Kunstkammer und Computerbild

Ein Interview mit Horst Bredekamp über die Zukunft der Kunstwissenschaft als mögliche Leitwissenschaft der Gegenwart  ■ Von Rüdiger Zill

taz: In ihren Kunstkabinetten — in gewisser Hinsicht Vorläufer unserer modernen Museen — versammelten die fürstlichen Herrscher der frühen Neuzeit nicht nur Objekte der bildenden Kunst, sondern auch historische und kulturgeschichtliche, naturwissenschaftliche und technische Gegenstände. „Hohe Kunst“ fand sich da neben Mineralien, mechanischen Modellen und mathematischen Instrumenten. Schon dort sehen Sie nun manifestiert, was auch vom heutigen Menschen immer öfter behauptet wird, er sei ein spielerisches Wesen, ein „Homo ludens“. Warum wird gerade in diesen Kunst- und Wunderkammern Kreativität freigesetzt?

Horst Bredekamp: Ich glaube, aus dem Grunde, als die Grenzen und die Barrieren zwischen den verschiedenen Bereichen durch das Arrangement der Objekte in diesen Sammlungen überspielt werden. Die Grenzen zwischen Kunst und Technik sowie den drei Reichen der Natur, seien es Steine, Pflanzen oder Tiere, all diese Grenzen werden in den Kunstkammern überspielt, so daß sich zwischen den dort gesammelten Objekten, ganz im Gegensatz zu den modernen Museen, ununterbrochen visuelle Spielmöglichkeiten ergaben. Darin liegt eine Parallele zur heutigen Situation, in der das Bild in verschiedenen Wissenschaften wie der Gedächtnisforschung, der Neurobiologie, wie auch in der Computersimulation eine starke Rolle einnimmt. Insofern sind Kunst und Kunstgeschichte geradezu aufgerufen, wiederum die Einheit des Bildes über die Grenzen hinweg zu rekonstruieren.

__Bereitgestellte Daten__:
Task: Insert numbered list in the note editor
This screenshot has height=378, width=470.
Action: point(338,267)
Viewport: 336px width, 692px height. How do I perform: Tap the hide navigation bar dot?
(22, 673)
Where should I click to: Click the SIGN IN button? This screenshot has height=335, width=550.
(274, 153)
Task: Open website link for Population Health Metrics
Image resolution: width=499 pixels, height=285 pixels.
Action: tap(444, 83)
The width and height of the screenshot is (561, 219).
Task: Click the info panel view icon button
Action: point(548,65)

* * *

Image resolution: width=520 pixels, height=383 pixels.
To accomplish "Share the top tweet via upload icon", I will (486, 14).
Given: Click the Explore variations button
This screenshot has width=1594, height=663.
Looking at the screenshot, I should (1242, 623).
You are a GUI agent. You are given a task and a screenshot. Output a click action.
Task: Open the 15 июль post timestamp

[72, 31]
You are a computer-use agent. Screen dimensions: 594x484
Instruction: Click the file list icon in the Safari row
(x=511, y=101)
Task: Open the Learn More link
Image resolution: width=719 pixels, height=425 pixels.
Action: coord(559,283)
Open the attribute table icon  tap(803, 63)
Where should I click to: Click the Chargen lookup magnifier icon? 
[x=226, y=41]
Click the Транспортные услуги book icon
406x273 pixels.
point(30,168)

__Arbeitsauftrag 1__:
Welche Gegenstände versammelten die fürstlichen Herrscher der frühen Neuzeit laut dem Interview mit Horst Bredekamp in ihren Kunstkabinetten neben Objekten der bildenden Kunst?
__Arbeitsauftrag 2__:
Führe das Interview mit Horst Bredekamp im Anschluss an seine letzte Antwort fort.

__Antwort 1__:
Historische und kulturgeschichtliche, naturwissenschaftliche und technische Gegenstände.

__Antwort 2__:
Sie haben in diesem Zusammenhang den starken Satz gebraucht, daß die Kunstgeschichte genau aus diesem Grunde heute Leitwissenschaft sei oder werden könnte. Warum kommt ihr erst jetzt diese Funktion zu, gerade wenn Sie die Kontinuität betonen zwischen den Kunst- und Wunderkammern und heute?

Durch die Stilgeschichte, die Prägung der Geschichtsepochen und die Motivforschung hat die Kunstgeschichte innerhalb der Geisteswissenschaften um 1900 schon einmal eine sehr wichtige Rolle gespielt. Etwas ähnliches scheint sich heute zu vollziehen. Ich glaube, daß der Grund darin liegt, daß der Computer über die Digitalisierung alle menschlichen Produkte zum Bild machen kann. Auf dem Screen des Computers spielt sich — um es ganz verkürzt zu sagen — das ab, was sich um 1600 in der Kunstkammer abgespielt hat. Die Gegenstände kommen in einen spielerischen Austausch über das Bild.

Sie verstehen Kunstgeschichte als die Wissenschaft vom Bild schlechthin. Das ist nun nicht unbedingt die gängige Definition dieses Faches. Ist die Kunstgeschichte mit dieser Definition nicht einfach überfordert? Kann sie diese Aufgabe mit den Methoden, über die sie heute verfügt, leisten?

Das kann sie. Einerseits werden 80 Prozent der Kunstgeschichte immer im stilgeschichtlichen Ordnen, Bewahren und Analysieren historischer Kunst und gerade auch Hochkunst bestehen. Das ist die klassische Museumstätigkeit und auch die Grundlage der Lehre an der Universität. Eine andere Zielrichtung besitzt die von Warburg begründete Ikonologie. Warburg hat sowohl über Briefmarken gearbeitet als auch über die „Primavera“ von Botticelli. Panofsky hat eben über die Kühlerfigur des Rolls-Royce ebenso wie über die „Melancholia“ Dürers gearbeitet. In der ikonologischen Schule, die um etwa 1900 begründet wurde, gibt es keine hierarchischen Unterschiede innerhalb der menschlichen Artefakte, und deswegen ist die Kunstgeschichte im ikonologischen Sinn eine Bildwissenschaft.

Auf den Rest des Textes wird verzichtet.